| Exercises |
(a) In the CDC 1700 simulator excerpt below, condense the paragraph that begins "The autoload mechanism loads track 0" into a short bulleted list that keeps its main facts.
(b) According to the CDC 1700 simulator excerpt below, what happens to the SLS instruction when the Selective Stop switch is On?

| Excerpt provided |
'''

3.1.2 SMM17 bootstrap

        SMM17 is the System Maintenance Monitor and uses a tailored bootstrap
which is loaded into the highest addressed 4KW module installed in the system.
The following switches may be used with the "boot" command for special
handling:

        -S load the SMM17 bootstrap rather than the default bootstrap
        -D configure the SMM17 bootstrap to use Buffered Data Channel #1
           to access the magtape controller

3.2 Disk autoload

        The autoload mechanism loads track 0 from logical drive 0 of a disk or
drum controller to memory location 0, it does not start execution of the loaded
code (some of the diagnostics code relies on this). DP, CDD and DRM controllers
support the autoload command ("autoload dp", "autoload cdd" or "autoload drm")
which is normally followed by a "run 0" command to start execution of the
loaded code.

4. Operating The Simulator

4.1 CPU

        The control panel of a physical CDC 1700 system has a number of
switches which control the operation of the CPU. In the simulator, these
switches can be turned on and off with the commands "set cpu xxx" and
"set cpu noxxx". By default, all the switches are off.

4.1.1 Selective Stop (set cpu sstop/nosstop)

        The Selective Stop switch controls how the "Selective Stop (SLS)"
instruction executes. If the switch is Off, SLS executes as a no-operation.
If the switch is On, SLS executes as a halt instruction. Continuing after
the halt causes the CPU to execute the instruction following SLS.

4.1.2 Selective Skip (set cpu sskip/nosskip)

        The Selective Skip switch controls how the SWS and SWN skip
instruction execute. SWS will skip if the switch is set and SWN will skip if
the switch is not set. Both the Selective Stop and Selective Skip switches
are used extensively to control execution of the System Maintenance Monitor.

4.1.3 Protect (set cpu protect/noprotect)

'''

| Excerpted data |
'''

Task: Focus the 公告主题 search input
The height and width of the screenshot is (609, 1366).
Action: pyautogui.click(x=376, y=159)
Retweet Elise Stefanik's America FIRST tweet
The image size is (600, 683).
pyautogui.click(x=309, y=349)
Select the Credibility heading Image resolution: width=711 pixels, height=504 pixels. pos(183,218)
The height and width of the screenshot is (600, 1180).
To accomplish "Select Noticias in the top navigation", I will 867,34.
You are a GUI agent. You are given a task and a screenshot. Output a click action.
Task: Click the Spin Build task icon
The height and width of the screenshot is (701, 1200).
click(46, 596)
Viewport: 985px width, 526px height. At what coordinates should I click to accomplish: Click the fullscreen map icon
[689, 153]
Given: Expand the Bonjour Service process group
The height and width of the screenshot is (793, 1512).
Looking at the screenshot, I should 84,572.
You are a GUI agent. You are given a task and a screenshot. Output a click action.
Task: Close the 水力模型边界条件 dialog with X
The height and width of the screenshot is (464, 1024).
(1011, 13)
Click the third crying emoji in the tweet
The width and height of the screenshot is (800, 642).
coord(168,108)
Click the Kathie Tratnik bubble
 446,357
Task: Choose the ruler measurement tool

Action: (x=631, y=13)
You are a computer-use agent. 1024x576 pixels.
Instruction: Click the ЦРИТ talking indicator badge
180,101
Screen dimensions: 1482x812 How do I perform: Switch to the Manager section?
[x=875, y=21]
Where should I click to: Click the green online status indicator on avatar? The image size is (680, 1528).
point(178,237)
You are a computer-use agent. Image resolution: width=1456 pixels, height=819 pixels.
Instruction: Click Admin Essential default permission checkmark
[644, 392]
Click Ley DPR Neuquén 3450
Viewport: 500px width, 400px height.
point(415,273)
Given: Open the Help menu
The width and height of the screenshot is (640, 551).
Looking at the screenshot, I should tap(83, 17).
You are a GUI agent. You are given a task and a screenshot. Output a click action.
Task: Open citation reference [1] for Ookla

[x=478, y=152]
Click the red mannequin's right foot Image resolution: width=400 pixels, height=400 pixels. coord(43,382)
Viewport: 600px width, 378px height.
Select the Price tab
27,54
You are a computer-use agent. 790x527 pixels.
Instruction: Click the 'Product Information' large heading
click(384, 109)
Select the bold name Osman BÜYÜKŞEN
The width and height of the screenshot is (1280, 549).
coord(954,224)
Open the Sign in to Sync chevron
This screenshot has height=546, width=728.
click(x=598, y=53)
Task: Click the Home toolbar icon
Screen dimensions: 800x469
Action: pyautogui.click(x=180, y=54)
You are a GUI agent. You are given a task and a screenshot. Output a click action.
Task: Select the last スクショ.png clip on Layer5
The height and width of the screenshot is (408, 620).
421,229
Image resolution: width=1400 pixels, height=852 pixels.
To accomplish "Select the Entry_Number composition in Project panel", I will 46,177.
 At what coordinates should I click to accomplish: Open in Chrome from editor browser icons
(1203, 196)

'''

| Completed exercise |
(a)
- Autoload loads track 0 from logical drive 0 of a disk or drum controller into memory location 0.
- It does not start running the loaded code, because some diagnostics code relies on this.
- DP, CDD and DRM controllers support it with "autoload dp", "autoload cdd" or "autoload drm".
- A "run 0" command normally follows to start the loaded code.

(b) SLS executes as a halt instruction.